Lisa spoke of a project that she did with her pre-calculus students. She used excel to simulate retirement savings, house savings, and credit card payments. It was interesting, because even she admitted to not being an expert at working with excel. Sometimes things didn't go as planned as she was presenting the project she ran with her students- but that was realistic. Most of us aren't excel experts- that is why we were there- and most likely even if you are something won't go as planned. But Lisa practiced what she preached and just got up there and gave it her best, and ultimately the power of a spread sheet came across loud and clear. This exercise would work well in a unit on exponential functions, or just generally anywhere as a break from the normal textbook. Many other mathematical concepts could be tied in. Lisa illustrated step by step procedures and reasoning for demonstrating different ages to save and various interest rates. These are simulations that her students found to be exceptionally valuable and applicable. I agree, right after the conference was over I went back and ran the excel spreadsheet for house payments- this is most certainly authentic math. The technology of excel, in this case, allowed a teacher to adhere to the goals of the new standards and make interdisciplinary connections. I will use this in my classroom.
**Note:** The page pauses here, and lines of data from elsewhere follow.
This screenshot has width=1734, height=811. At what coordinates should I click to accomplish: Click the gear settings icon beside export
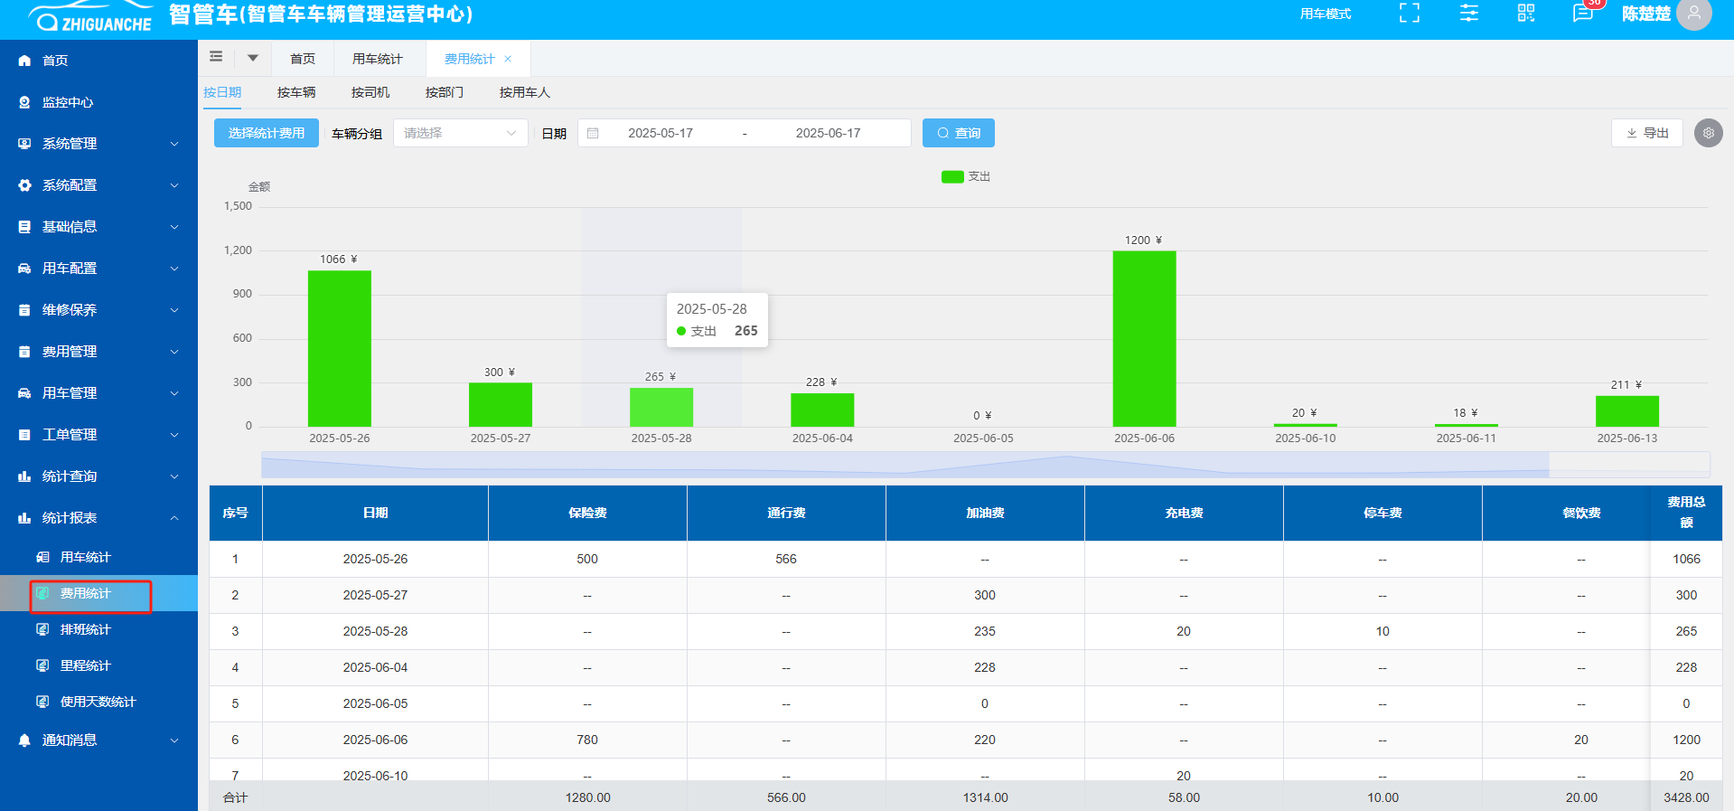click(1708, 133)
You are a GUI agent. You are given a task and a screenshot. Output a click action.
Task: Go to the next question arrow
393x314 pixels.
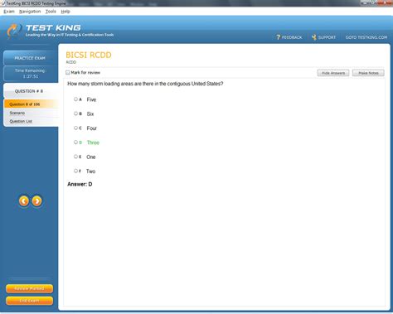pyautogui.click(x=36, y=201)
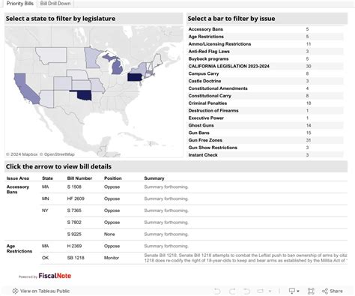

**Keywords:** Connections, Representations, Standards

**Ref: **Marit14

**Author(s): **Bright, Christine

** Date: **2006

**Title: ***"Arts and Math Connect" *

**Journal or Publisher: **MCTM conference

**Volume, Issue, Pages: **St. Francis School District- St. Francis,
MN

**Reviewer: **Marit

**Date of Review: **April 26th, 2006

Christine Bright began speaking, at the MCTM conference in Duluth on how "Arts and Math Connect" by telling a story. In her theatrical voice she spoke of a student and his master. The student helped a butterfly come out of it's cocoon, but when it emerged as a butterfly it couldn't fly. The student was upset and asked his master what he had done wrong. The master replied that he had helped it too much. Ms. Bright compared this story to standard based education emphasizing the importance of allowing students to construct meaning. Christine Bright continued by encouraging educators to share math as a passion and to support students who take risks by establishing a safe environment first. She continued by speaking more generally to good education practices. Though very meaningful, this part of her talk should not have been so extensive because teachers were there for connecting math to art ideas. Bright's advise to engage more of student's senses while doing math is valuable. This way, she explained, more students may be reached. Students also benefit from sensory stimulation further because it allows them to relate to each other on a higher level through discovery. Some of the best examples she gave for connecting the arts were geared towards middle and elementary classrooms, but I believe that they could be applied to the upper grades. Examples include: math plays, stories, whole body representation of abstract concepts, and art projects using geometric shapes and patterns.

**Keywords:** Assessment.

**Ref: **Marit15

**Author(s): **Garnett, Cynthia

** Date: **February 1992

**Title: ***Teaching- Do not Disturb? A Concerned Parent's View
of Testing
*

**Journal or Publisher: **NCTM

**Volume, Issue, Pages: **Arithmetic Teacher, February, 35-37

**Reviewer: **Marit

**Date of Review: **May 1, 2006

This article discusses assessment from the perspective of a
concerned mother. The writer
is mother of a seven and five year old and she discusses the
educational stereotypes her daughters have come to believe in as seen
through their play and story writing. It is interesting to read that
even children that young know that spring time is test time, and that
all teaching and learning stops while students are tested. The writer
goes on to suggest that maybe we should reconsider stopping learning
for assessment. After all, what have we really learned from basic
skills testing? I can see her point, but the article frustrated me
because though skills testing is not perfect, it has to be done in some
way. Hopefully someday we will find the way that works for
everyone… but I guess that day is a long ways off.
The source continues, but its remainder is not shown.